I want to find the equation for the discharging of the capacitor \$C\$. My initial thought was to use KVL in the closed loop that is the circuit with the current \$i\$ going anti-clockwise (since the capacitor has \$+\$ on top the current will go anti-clockwise). This gives the equation

\$-v_C + v_R = 0 \Leftrightarrow \$

\$-v_C + Ri = 0 \Leftrightarrow \$

\$RC \frac{dv_c}{dt} = v_C \Leftrightarrow \$

\$\frac{dv_C}{dt} = \frac{1}{RC}v_c\$

Solving this gives: \$v_c(t) = v_c(0) e^{\frac{t}{RC}}\$

However, this is exponential growth and will go to infinity as t goes to infinity. What I want to get is \$v_c(t) = v_c(0) e^{-\frac{t}{RC}}\$ which tends to \$0\$.

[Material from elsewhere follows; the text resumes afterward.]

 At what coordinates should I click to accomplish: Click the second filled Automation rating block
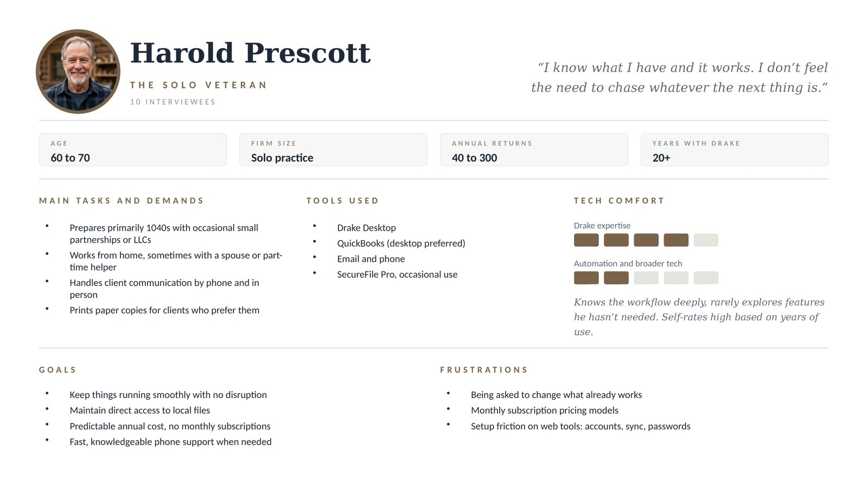(616, 278)
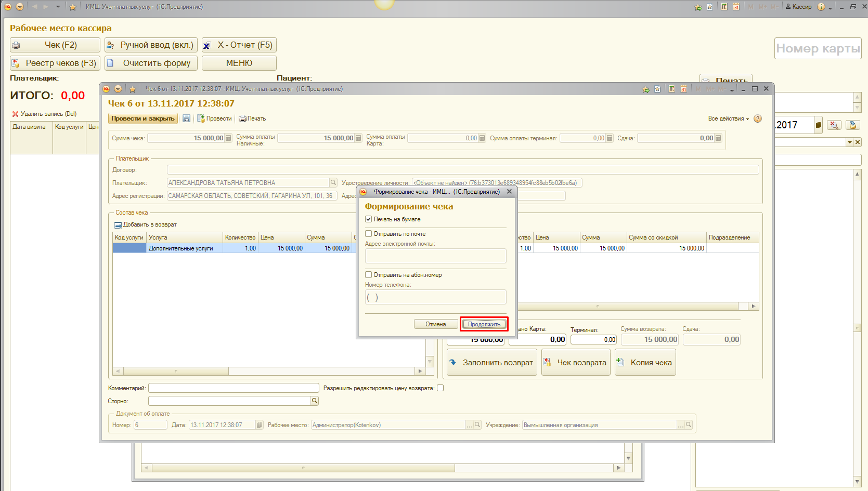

My school book use the upper branch as a node and applies KCL to it with currents going downwards for both the resistor and the capacitor. This will give the correct answer.

What I want to know is what have I done wrong in my method with KVL that gives the wrong answer?

## Best Answer

Your mistake was substituting: $$i= +CdV_c/dt$$ This would have been true if the current was flowing "into" the capacitor (charging). But here the capacitor is discharging, and hence current direction is in the opposite direction. Therefore: $$i = - CdV_c/dt$$

Now you will reach the given solution.